Introduction to Statistics

Point Estimate

A point estimate is a single value used to estimate a population parameter.

For example, the sample proportion \(\hat p\) is the best point estimate (also called unbiased estimator) of the population proportion \(p\).

Confidence Intervals

A point estimate provides a single plausible value for a parameter. However, a point estimate is rarely perfect; usually there is some error in the estimate. In addition to supplying a point estimate of a parameter, a next logical step would be to provide a plausible range of values for the parameter.

A confidence interval or (interval estimate) is a range (or an interval) of values used to estimate the true value of a population parameter. A confidence interval is sometimes abbreviated as CI.

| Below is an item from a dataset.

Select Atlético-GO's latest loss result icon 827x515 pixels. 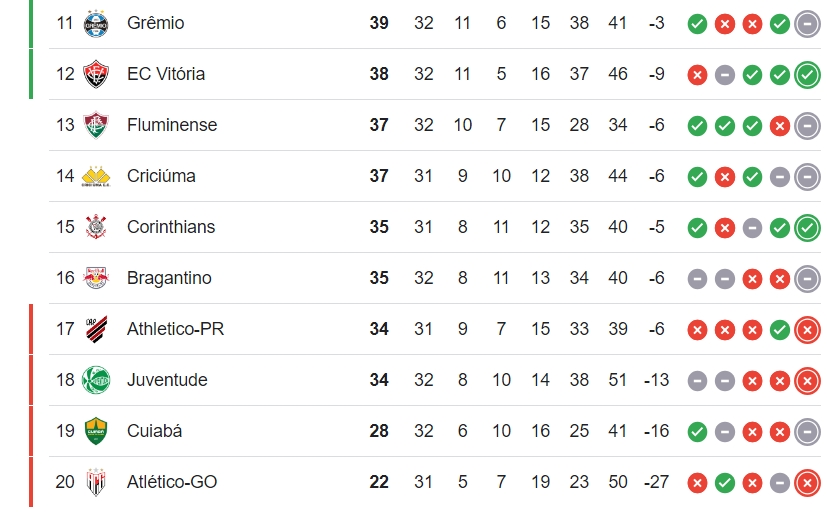807,483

The confidence level is the probability \(1-\alpha\) (such as \(0.95\), or \(95\%\)) that the confidence interval actually does contain the population parameter, assuming that the estimate process is repeated a large number of times. (The confidence level is also called the degree of confidence, or the confidence coefficient.)

Constructing a \(95\%\) confidence interval

When the sampling distribution of a point estimate can reasonably be modeled as normal, the point estimate we observe will be within \(1.96\) standard errors of the true value of interest about \(95\%\) of the time. Thus, a \(95\%\) confidence interval for such a point estimate can be constructed:

\(\text {point estimate} \pm 1.96 \times SE\)

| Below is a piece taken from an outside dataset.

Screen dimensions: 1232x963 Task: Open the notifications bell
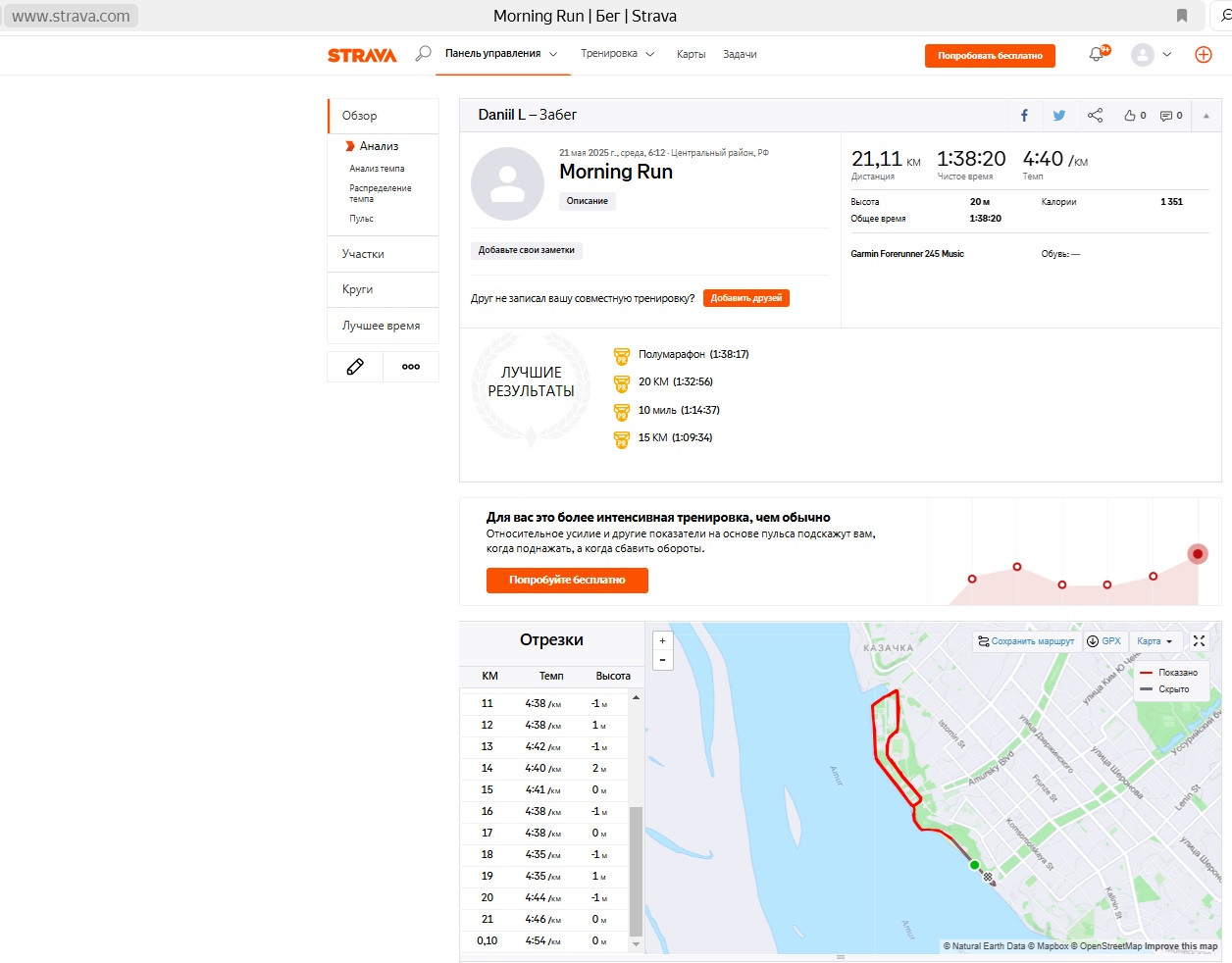coord(1097,54)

Simulating Confidence Intervals

Fifty samples of size \(n = 300\) were simulated when \(p = 0.30\). For each sample, a confidence interval was created to capture the true proportion \(p\). How many did not capture \(p = 0.30?\)

Generalizing Confidence Interval

If the point estimate follows the normal model with standard error \(SE\), then a confidence interval for the population parameter is

\[ \text {point estimate} \pm z{^{\star}_{\alpha/2}} \times SE \]

where \(z^\star\) , the critical value, depends on the confidence level (\(CL\)) selected, and \(\alpha = 1-CL\)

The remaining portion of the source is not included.